Let’s walkthrough the layers. Pay attention to the model summary specially the Output Shape. The first is the input layers which takes in a input of shape (28, 28, 1) and produces an output of shape (28, 28, 1). Note that the None in the table above means that Keras does not know about it yet it can be any number. In almost all the cases if you see a None in first entry of output shape then its value will be the batch size. For most purpose you can ignore this.

Moving to second layer- the Conv layer. The table shows that the output of this layer is (26, 26, 32). The input to this layer is output from previous layer. So it is taking a (28, 28, 1) tensor and producing (26, 26, 32) tensor. The width and height of the tensor decreases due to a property of conv layer called padding. By default it is set to valid. If it is valid then the output dimension will decrease based on the kernel size. Try changing the kernel size and see how the dimension decreases as you increase the kernel size. However, if padding is set to same then the dimension will not decrease no matter what the kernel size is. Now what about 32? This is because of the number of filters we specified. Each filter will produce a tensor which are stacked together so in this case 32 filters were applied to the input and each of them produce a tensor of size (26, 26) and when we stack them along the 3rd axis, we get the output of shape (26, 26,32).

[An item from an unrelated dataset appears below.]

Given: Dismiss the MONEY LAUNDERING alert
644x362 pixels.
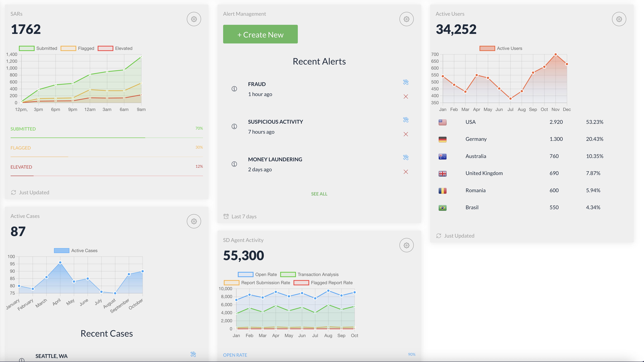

Similarly for second conv layer, we see the output dimension has decreased but because there are 64 filters, the shape is (24, 24, 64).

MaxPooling is another operation typically used after convolutional layer to reduce the shape. Figure below shows how it works (taken from here).

Max Pooling

Dropout layers are used to randomly drop some activations of the network while training so that the network does not overfit. Dropout layers are only executed during the training process and not during inference. Keras automatically takes care of this. We can specify what percentage of activations to discard as its parameter. I’ve seen people typically use the value between .2 to .3.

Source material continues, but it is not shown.